→ TEXTE:
----

Au-delà de toute appartenance politico-idéologique ou autre, cet article s'efforcera de jeter quelques éclairages sur la conjoncture politique actuelle du pays, suite au constat du vide constitutionnel en raison de la fin du mandat présidentiel controversé de Mr. Michel Joseph Martelly, le 7 février 2016.

Cette situation est le point de départ de ma réflexion. Il s'agit dès lors de confronter cette expérience politique avec un discours critique, lequel cherche à saisir la complexité de cette réalité nouvelle.

 Aussi, il me convient de penser ou de saisir l'intelligibilité d'une situation qui s'impose à tous comme une réalité brute et exceptionnelle. Dès lors, la production d'un concept critique lié à cette réalité m'oblige à aller au-delà des idées reçues, des formes de penser ordinaires, à critiquer les formes d'institutionnalisation du politique (les principes) et de la politique (les pratiques) en Haïti.

----

→ DONNÉES FOURNIES:
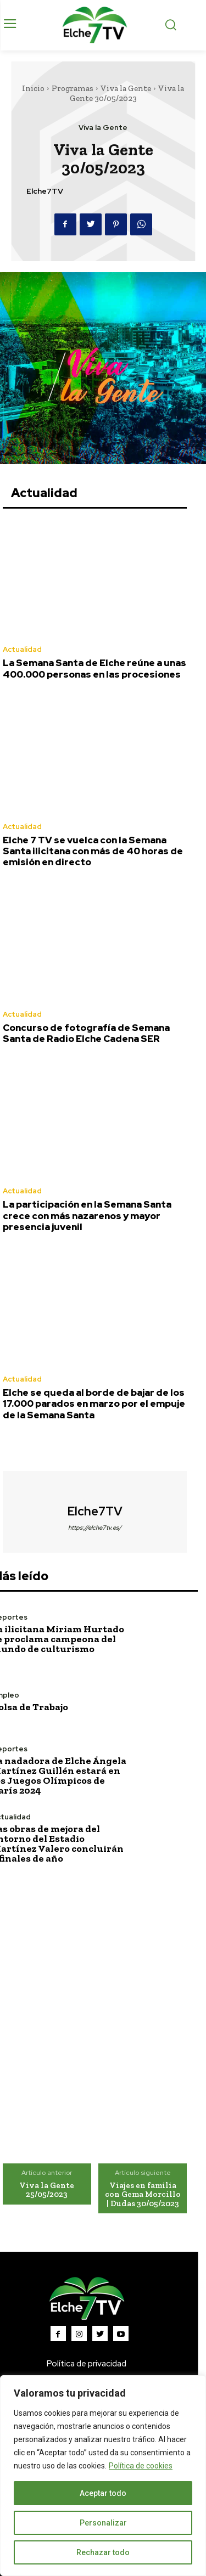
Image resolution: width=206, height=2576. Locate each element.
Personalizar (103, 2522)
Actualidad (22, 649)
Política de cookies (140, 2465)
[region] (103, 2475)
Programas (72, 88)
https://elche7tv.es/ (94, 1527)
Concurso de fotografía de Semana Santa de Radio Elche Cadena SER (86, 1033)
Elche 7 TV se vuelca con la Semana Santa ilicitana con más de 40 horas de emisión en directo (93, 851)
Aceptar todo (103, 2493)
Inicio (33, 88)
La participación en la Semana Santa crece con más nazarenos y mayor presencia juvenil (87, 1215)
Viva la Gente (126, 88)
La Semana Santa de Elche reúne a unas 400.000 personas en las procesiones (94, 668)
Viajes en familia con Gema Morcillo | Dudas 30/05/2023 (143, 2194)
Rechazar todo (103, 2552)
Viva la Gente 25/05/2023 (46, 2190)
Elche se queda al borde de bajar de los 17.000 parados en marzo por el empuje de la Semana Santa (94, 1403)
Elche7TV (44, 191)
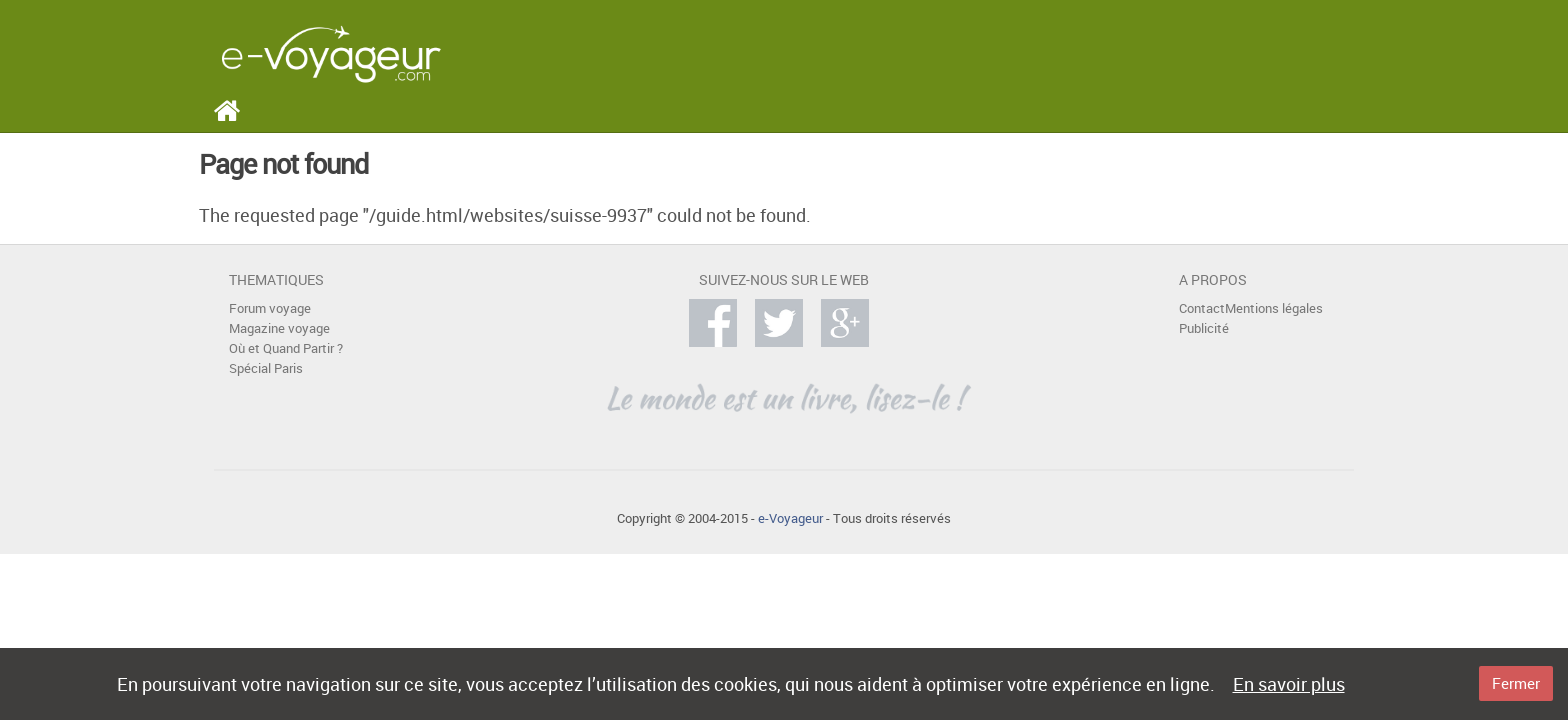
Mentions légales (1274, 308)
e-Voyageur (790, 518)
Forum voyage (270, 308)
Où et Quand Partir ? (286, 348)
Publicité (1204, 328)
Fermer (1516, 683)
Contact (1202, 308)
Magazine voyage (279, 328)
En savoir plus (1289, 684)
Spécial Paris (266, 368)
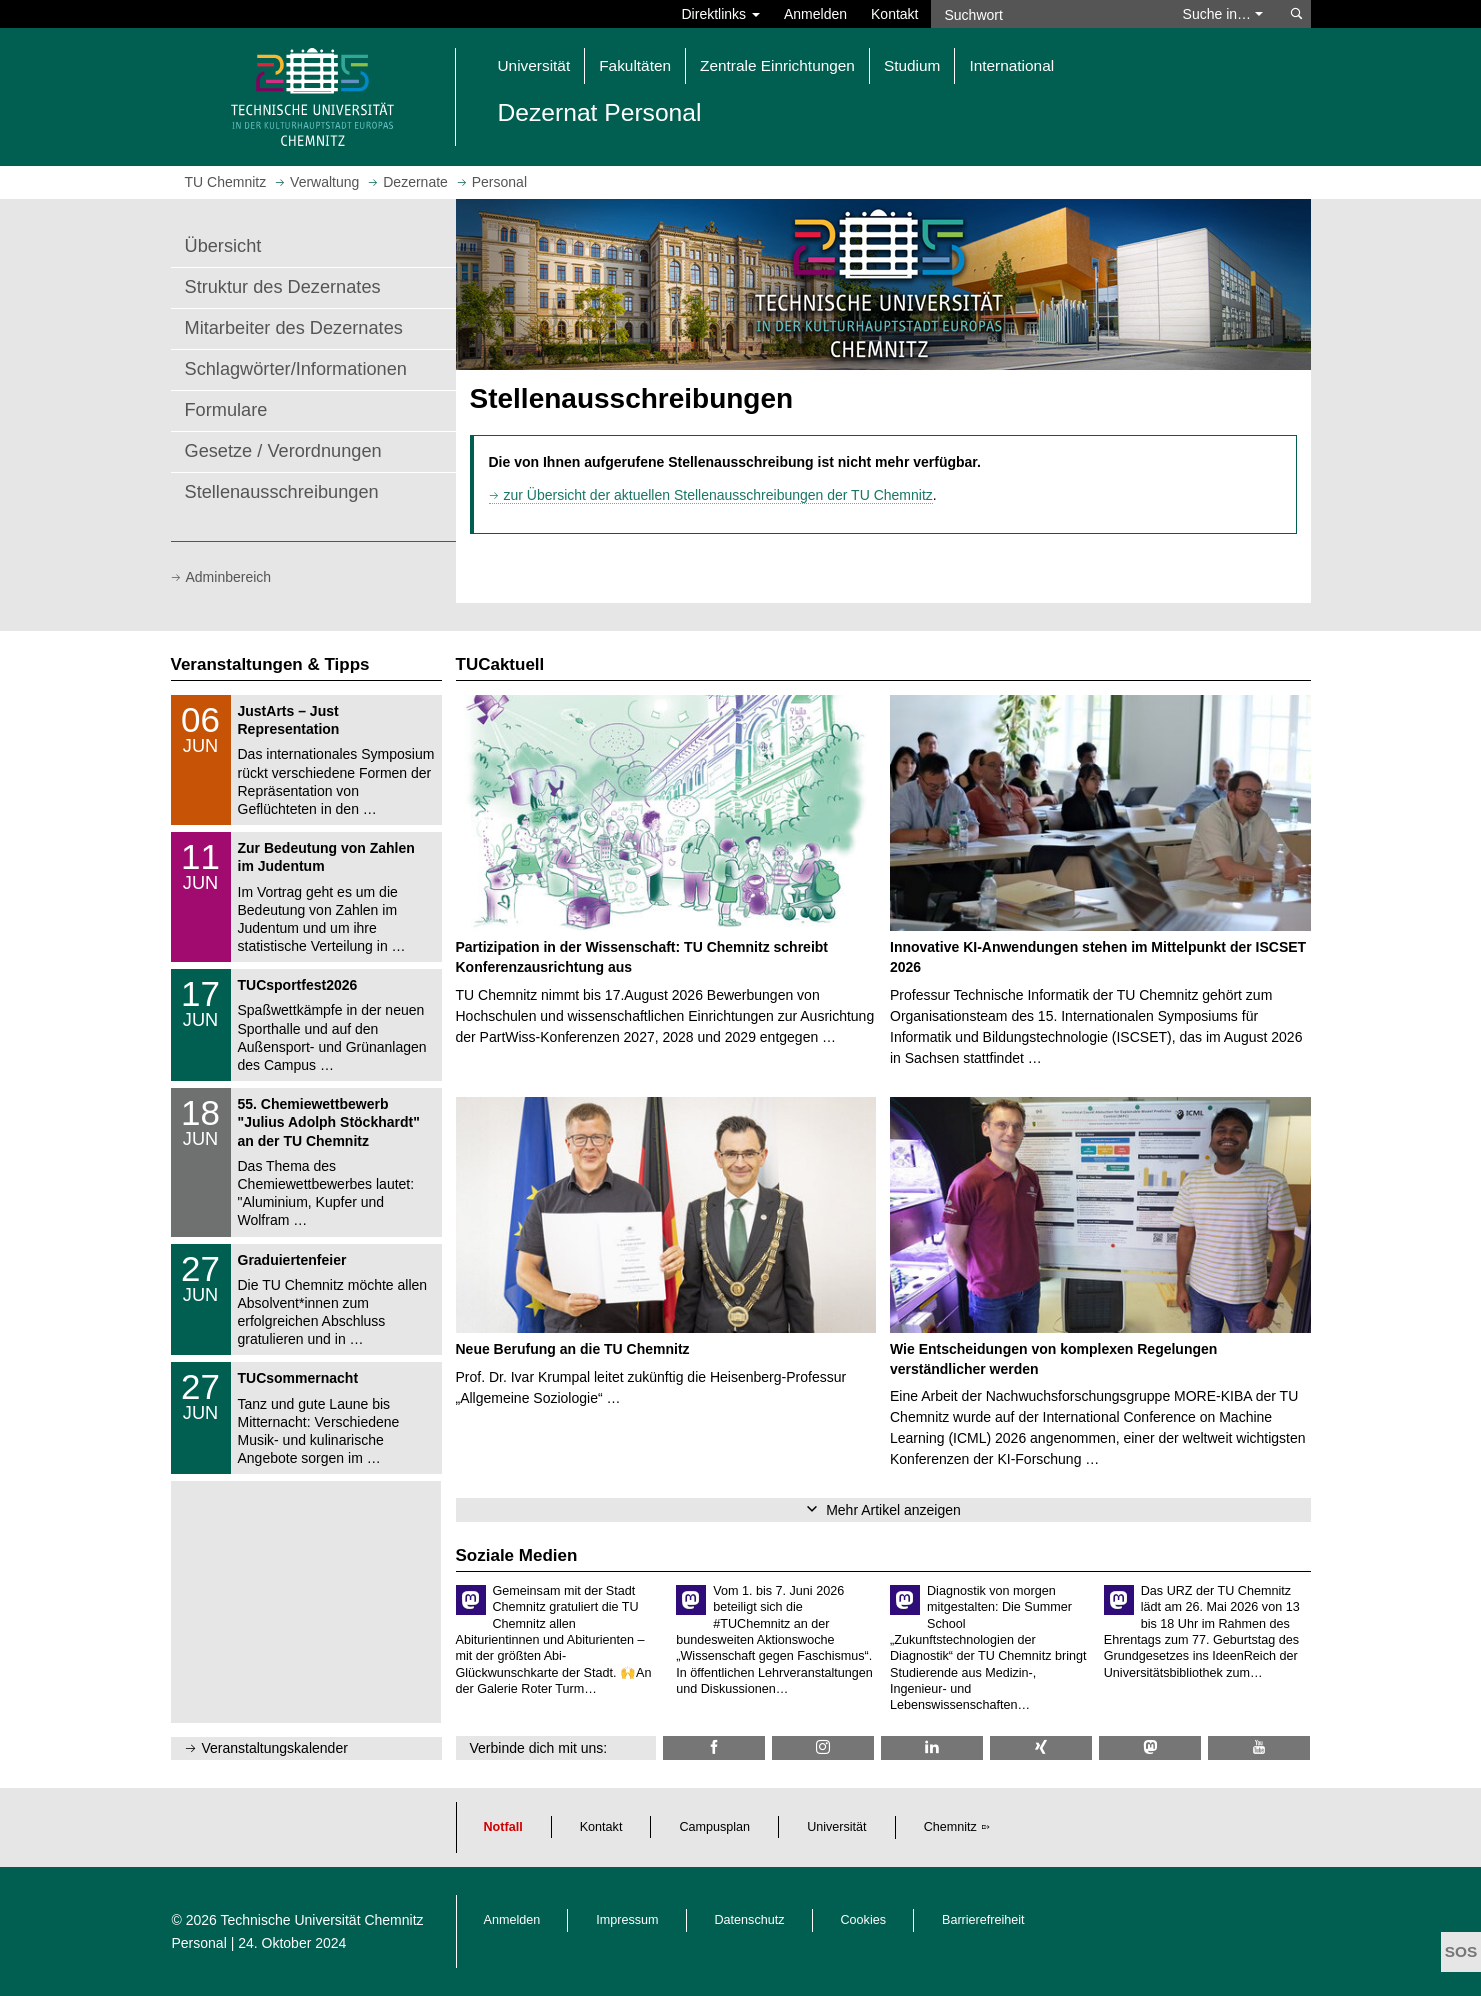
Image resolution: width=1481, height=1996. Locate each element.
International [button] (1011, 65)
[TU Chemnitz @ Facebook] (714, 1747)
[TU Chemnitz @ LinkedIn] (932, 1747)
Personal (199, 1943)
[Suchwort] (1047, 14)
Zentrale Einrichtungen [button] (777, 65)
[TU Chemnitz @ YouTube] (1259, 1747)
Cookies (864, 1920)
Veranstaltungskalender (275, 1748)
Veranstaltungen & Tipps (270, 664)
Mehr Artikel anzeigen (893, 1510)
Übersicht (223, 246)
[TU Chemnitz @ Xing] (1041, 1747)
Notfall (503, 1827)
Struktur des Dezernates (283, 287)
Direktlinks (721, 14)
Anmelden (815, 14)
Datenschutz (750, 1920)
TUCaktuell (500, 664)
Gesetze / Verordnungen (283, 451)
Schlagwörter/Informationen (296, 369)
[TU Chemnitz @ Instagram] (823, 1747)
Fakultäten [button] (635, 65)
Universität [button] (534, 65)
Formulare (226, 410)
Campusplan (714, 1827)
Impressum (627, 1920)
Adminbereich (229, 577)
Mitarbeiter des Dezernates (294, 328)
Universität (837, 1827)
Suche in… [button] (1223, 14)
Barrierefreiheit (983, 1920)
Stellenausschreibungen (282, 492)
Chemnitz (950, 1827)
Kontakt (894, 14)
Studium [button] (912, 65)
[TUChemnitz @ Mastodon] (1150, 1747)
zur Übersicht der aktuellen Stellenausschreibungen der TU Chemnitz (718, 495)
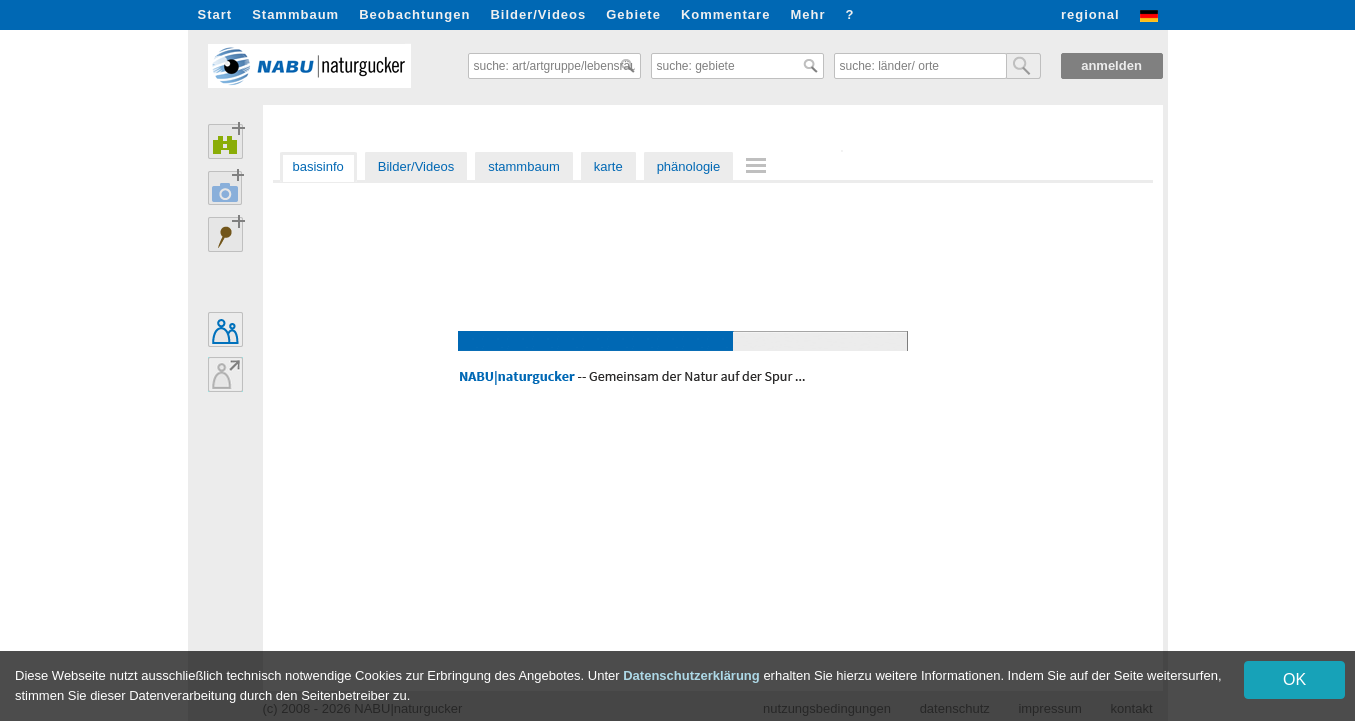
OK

----

→ TÂCHE DEMANDÉE: Retapez intégralement le texte sur la conjoncture politique en Haïti, sans y changer un mot. Les entrées proviennent d'une autre source.

→ RÉPONSE ÉCRITE:
Au-delà de toute appartenance politico-idéologique ou autre, cet article s'efforcera de jeter quelques éclairages sur la conjoncture politique actuelle du pays, suite au constat du vide constitutionnel en raison de la fin du mandat présidentiel controversé de Mr. Michel Joseph Martelly, le 7 février 2016.

Cette situation est le point de départ de ma réflexion. Il s'agit dès lors de confronter cette expérience politique avec un discours critique, lequel cherche à saisir la complexité de cette réalité nouvelle.

 Aussi, il me convient de penser ou de saisir l'intelligibilité d'une situation qui s'impose à tous comme une réalité brute et exceptionnelle. Dès lors, la production d'un concept critique lié à cette réalité m'oblige à aller au-delà des idées reçues, des formes de penser ordinaires, à critiquer les formes d'institutionnalisation du politique (les principes) et de la politique (les pratiques) en Haïti.